#### Written task
Can you rewrite the listing lines from the line holding "Identify the location of 'NEWS" through the line holding "This screenshot has height=819, width=1456.", inclusive, renaming "calendar button" to "date picker button" and leaving everything else unchanged?

#### Dataset records
--

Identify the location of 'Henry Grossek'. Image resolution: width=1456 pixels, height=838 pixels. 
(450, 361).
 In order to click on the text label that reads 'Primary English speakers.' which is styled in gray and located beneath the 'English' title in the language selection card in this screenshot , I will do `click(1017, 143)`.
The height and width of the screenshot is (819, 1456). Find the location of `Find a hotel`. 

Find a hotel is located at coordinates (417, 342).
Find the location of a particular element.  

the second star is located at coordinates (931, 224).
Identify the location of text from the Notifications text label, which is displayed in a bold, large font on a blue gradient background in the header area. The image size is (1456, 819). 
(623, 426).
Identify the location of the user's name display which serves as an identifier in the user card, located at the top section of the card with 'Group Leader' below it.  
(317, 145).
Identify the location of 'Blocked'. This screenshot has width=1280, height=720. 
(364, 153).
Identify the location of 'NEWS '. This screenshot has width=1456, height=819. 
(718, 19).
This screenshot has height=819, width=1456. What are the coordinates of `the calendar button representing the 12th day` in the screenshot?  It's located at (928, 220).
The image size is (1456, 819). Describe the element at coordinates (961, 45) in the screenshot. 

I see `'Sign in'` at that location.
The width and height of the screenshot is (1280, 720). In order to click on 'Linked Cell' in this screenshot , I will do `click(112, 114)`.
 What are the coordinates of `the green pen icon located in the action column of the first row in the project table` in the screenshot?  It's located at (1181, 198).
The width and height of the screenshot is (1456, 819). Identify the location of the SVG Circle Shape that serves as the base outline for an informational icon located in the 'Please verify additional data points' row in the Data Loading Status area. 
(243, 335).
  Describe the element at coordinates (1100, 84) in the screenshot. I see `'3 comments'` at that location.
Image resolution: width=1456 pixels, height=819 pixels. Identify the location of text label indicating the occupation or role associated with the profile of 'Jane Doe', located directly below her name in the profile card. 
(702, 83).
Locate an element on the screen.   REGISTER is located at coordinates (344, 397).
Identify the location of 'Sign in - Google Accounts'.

--

#### Written answer
Identify the location of 'NEWS '. This screenshot has width=1456, height=819. 
(718, 19).
This screenshot has height=819, width=1456. What are the coordinates of `the date picker button representing the 12th day` in the screenshot?  It's located at (928, 220).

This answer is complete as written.